Their comments address the proposed rule dated April 21, 2014, in which the agencies state the proposed rule would "enhance protection of the nation's public health and aquatic resources, and increase CWA program predictability and consistency by increasing clarity as to the scope of 'waters of the United States' protected under the Act." EPA and the Corps are claiming that areas where water is present, as infrequently as once every few years, should be subject to CWA permit requirements, because the water could potentially be connected to navigable water.
"While the processes and inter-relationships identified in the report provide mechanisms to establish potential chemical, biological and physical ties between waters, the idea of a universally applicable mechanism for every water or drainage feature that exists on the landscape lacks any degree of scientific robustness,” the groups said. “Given the financial and potential criminal liabilities associated with violating the CWA, the connectivity of an area to a navigable water is best established on a case-by-case basis.
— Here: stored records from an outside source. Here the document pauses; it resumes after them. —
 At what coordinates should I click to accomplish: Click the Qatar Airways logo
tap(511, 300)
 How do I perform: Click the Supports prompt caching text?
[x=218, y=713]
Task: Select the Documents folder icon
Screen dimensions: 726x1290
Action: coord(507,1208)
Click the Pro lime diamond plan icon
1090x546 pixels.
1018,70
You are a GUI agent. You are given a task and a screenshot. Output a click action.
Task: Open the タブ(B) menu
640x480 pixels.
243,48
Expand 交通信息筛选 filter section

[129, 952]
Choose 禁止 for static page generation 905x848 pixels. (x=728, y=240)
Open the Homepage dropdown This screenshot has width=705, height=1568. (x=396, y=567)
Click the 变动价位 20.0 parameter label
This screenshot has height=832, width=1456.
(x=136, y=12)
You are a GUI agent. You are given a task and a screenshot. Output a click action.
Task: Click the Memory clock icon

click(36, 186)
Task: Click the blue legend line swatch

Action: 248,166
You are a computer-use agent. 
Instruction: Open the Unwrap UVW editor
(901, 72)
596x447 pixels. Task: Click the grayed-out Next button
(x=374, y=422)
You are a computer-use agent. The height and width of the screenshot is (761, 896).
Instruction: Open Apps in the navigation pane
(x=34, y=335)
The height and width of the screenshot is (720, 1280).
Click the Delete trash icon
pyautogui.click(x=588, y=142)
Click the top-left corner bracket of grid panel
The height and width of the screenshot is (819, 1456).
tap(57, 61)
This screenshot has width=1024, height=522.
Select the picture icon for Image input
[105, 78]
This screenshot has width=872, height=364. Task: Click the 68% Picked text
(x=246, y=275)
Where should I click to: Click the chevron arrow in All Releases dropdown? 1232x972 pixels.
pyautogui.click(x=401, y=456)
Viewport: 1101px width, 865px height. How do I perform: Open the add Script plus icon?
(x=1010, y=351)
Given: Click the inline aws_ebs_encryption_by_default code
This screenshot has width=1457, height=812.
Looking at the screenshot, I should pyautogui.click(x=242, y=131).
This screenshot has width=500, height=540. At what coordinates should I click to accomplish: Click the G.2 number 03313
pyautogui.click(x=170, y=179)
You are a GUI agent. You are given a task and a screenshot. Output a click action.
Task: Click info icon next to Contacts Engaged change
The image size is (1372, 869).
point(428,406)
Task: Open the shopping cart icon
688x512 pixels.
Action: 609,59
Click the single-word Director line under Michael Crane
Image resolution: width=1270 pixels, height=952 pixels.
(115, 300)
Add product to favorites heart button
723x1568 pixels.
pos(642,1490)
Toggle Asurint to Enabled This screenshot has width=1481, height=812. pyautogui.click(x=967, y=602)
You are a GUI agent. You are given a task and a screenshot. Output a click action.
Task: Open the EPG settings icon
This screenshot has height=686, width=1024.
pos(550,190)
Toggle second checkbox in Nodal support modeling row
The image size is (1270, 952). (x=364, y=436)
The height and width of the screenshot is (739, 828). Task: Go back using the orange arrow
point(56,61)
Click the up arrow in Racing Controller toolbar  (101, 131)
This vague concept of connectivity cannot be applied universally to all areas and navigable waters, thereby defeating the agencies' stated purpose of avoiding case-by-case determinations for waters of the US.”
The proposed rule would assert jurisdictional authority over countless dry creeks, ditches, swales and low spots that are wet because it rains or a farmer has installed practices to sustain the viability of his operation, they added. “Even worse, the proposed rule attempts to claim authority over remote ‘wetlands’ and/or drainage features solely because they are near an ephemeral drainage feature or ditch that are now defined as a water of the US subject to CWA jurisdiction. Such unnecessary expansion of CWA jurisdiction significantly burdens poultry and egg production operations without any meaningful public health or environmental benefits," the groups concluded.